I'm trying to figure out a way to use toTitleCase to ignore ordinals. It works as I want it to for all string except for ordinals (e.g. 1st, 2nd, 3rd becomes 1St, 2Nd, 3Rd).
Any help would be appreciated. A regular expression may be the way to handle this, I'm just not sure how such a regex would be constructed.
Update: Here is the solution I used (Using John's answer I wrote below extension method):
public static string ToTitleCaseIgnoreOrdinals(this string text)
{
string input = System.Globalization.CultureInfo.CurrentCulture.TextInfo.ToTitleCase(text);
string result = System.Text.RegularExpressions.Regex.Replace(input, "([0-9]st)|([0-9]th)|([0-9]rd)|([0-9]nd)", new System.Text.RegularExpressions.MatchEvaluator((m) => m.Captures[0].Value.ToLower()), System.Text.RegularExpressions.RegexOptions.IgnoreCase);
return result;
}

string input = System.Globalization.CultureInfo.CurrentCulture.TextInfo.ToTitleCase("hello there, this is the 1st");
string result = System.Text.RegularExpressions.Regex.Replace(input, "([0-9]st)|([0-9]th)|([0-9]rd)|([0-9]nd)", new System.Text.RegularExpressions.MatchEvaluator((m) =>
{
return m.Captures[0].Value.ToLower();
}), System.Text.RegularExpressions.RegexOptions.IgnoreCase);

You can use regular expressions to check if the string starts with a digit before you convert to Title Case, like this:
if (!Regex.IsMatch(text, #"^\d+"))
{
CultureInfo.CurrentCulture.TextInfo.toTitleCase(text);
}
Edit: forgot to reverse the conditional... changed so it will apply toTitleCase if it DOESN'T match.
2nd edit: added loop to check all words in a sentence:
string text = "150 east 40th street";
string[] array = text.Split(' ');
for (int i = 0; i < array.Length; i++)
{
if (!Regex.IsMatch(array[i], #"^\d+"))
{
array[i] = CultureInfo.CurrentCulture.TextInfo.ToTitleCase(array[i]);
}
}
string newText = string.Join(" ",array);

I would split the text up and iterate through the resulting array, skipping things that don't start with a letter.
using System.Globalization;
TextInfo textInfo = new CultureInfo("en-US", false).TextInfo;
string[] text = myString.Split();
for(int i = 0; i < text.Length; i++)
{ //Check for zero-length strings, because these will throw an
//index out of range exception in Char.IsLetter
if (text[i].Length > 0 && Char.IsLetter(text[i][0]))
{
text[i] = textInfo.ToTitleCase(text[i]);
}
}

You could simply use String.Replace (or StringBuilder.Replace):
string[] ordinals = { "1St", "2Nd", "3Rd" }; // add all others
string text = "This is just sample text which contains some ordinals, the 1st, the 2nd and the third.";
var sb = new StringBuilder(CultureInfo.InvariantCulture.TextInfo.ToTitleCase(text));
foreach (string ordinal in ordinals)
sb.Replace(ordinal, ordinal.ToLowerInvariant());
text = sb.ToString();
this is not elegant at all.

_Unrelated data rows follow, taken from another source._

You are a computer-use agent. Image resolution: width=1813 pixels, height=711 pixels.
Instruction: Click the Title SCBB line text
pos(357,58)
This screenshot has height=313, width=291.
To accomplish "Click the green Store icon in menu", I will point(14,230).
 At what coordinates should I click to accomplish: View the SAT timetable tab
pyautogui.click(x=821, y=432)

It requires you to maintain an infinite
list of ordinals on the first line. I'm assuming that's why someone
downvoted you.
It's not elegant but it works better than other simple approaches like the regex. You want to title-case words in longer text. But only words which are not ordinal-numbers. An ordinal number is f.e. 1st, 2nd or 3rd and 31st but not 31th. So the simple regex sollutions will fail fast. You also want to title-case words like 10m to 10M (where M could be the abbreviation for million).

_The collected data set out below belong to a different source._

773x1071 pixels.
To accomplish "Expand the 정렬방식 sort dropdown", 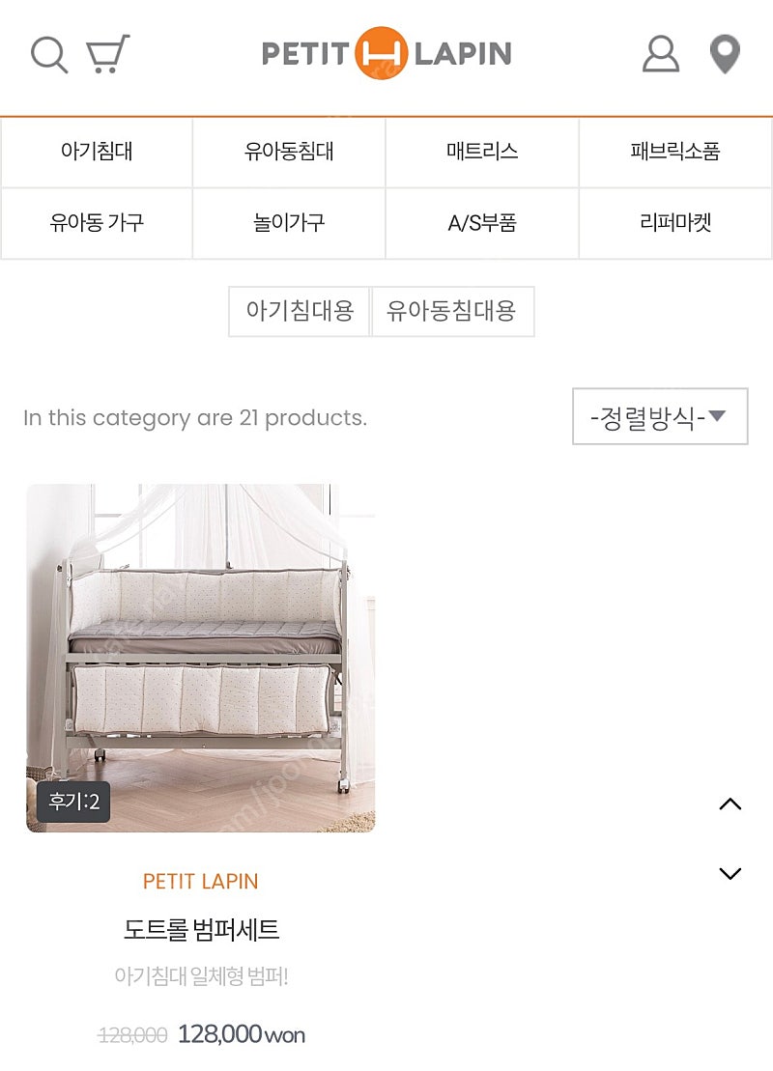I will pos(660,417).
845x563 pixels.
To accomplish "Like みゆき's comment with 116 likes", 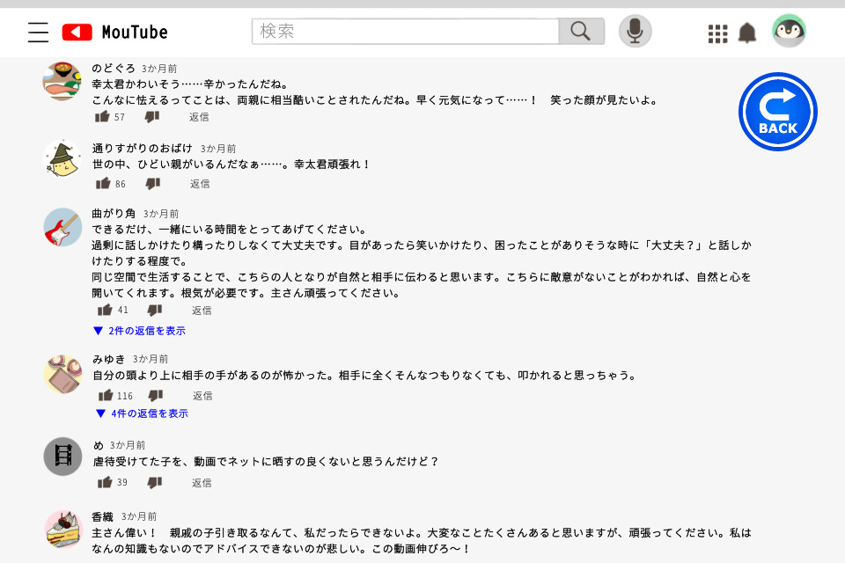I will (x=106, y=396).
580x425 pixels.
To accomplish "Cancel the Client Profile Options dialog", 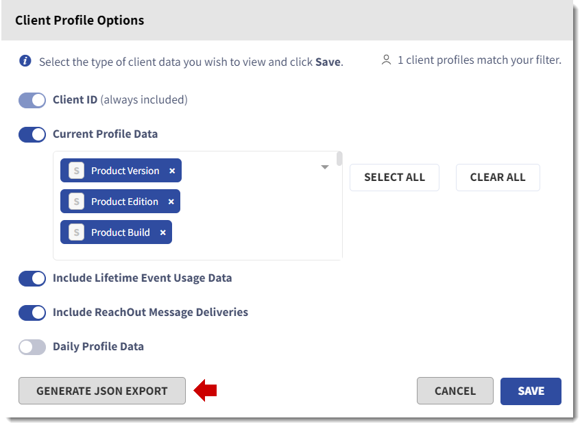I will click(x=455, y=391).
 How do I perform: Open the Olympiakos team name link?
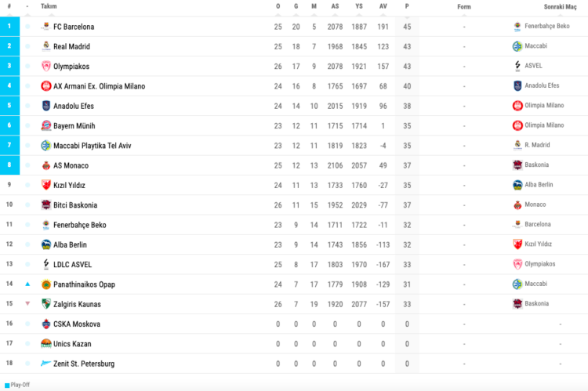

So i don't understand why it's so bad to maintain a list of ordinal numbers.
You could even generate them automatically with an upper-limit, for example:
public static IEnumerable<string> GetTitleCaseOrdinalNumbers()
{
for (int num = 1; num <= int.MaxValue; num++)
{
switch (num % 100)
{
case 11:
case 12:
case 13:
yield return num + "Th";
break;
}
switch (num % 10)
{
case 1:
yield return num + "St"; break;
case 2:
yield return num + "Nd"; break;
case 3:
yield return num + "Rd"; break;
default:
yield return num + "Th"; break;
}
}
}
So if you want to check for the first 1000 ordinal numbers:
foreach (string ordinal in GetTitleCaseOrdinalNumbers().Take(1000))

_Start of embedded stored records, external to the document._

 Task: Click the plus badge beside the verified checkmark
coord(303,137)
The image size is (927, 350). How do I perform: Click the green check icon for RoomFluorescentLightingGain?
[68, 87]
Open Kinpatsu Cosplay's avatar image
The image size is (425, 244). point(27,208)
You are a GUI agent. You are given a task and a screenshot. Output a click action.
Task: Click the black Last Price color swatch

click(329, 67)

sb.Replace(ordinal, ordinal.ToLowerInvariant());
Update
For what it's worth, here is my try to provide an efficient way that really checks words (and not only substrings) and skips ToTitleCase on words which really represent ordinal numbers(so not 31th but 31st for example). It also takes care of separator chars that are not white-spaces (like dots or commas):
private static readonly char[] separator = { '.', ',', ';', ':', '-', '(', ')', '\\', '{', '}', '[', ']', '/', '\\', '\'', '"', '"', '?', '!', '|' };
public static bool IsOrdinalNumber(string word)
{
if (word.Any(char.IsWhiteSpace))
return false; // white-spaces are not allowed
if (word.Length < 3)
return false;
var numericPart = word.TakeWhile(char.IsDigit);
string numberText = string.Join("", numericPart);
if (numberText.Length == 0)
return false;
int number;
if (!int.TryParse(numberText, out number))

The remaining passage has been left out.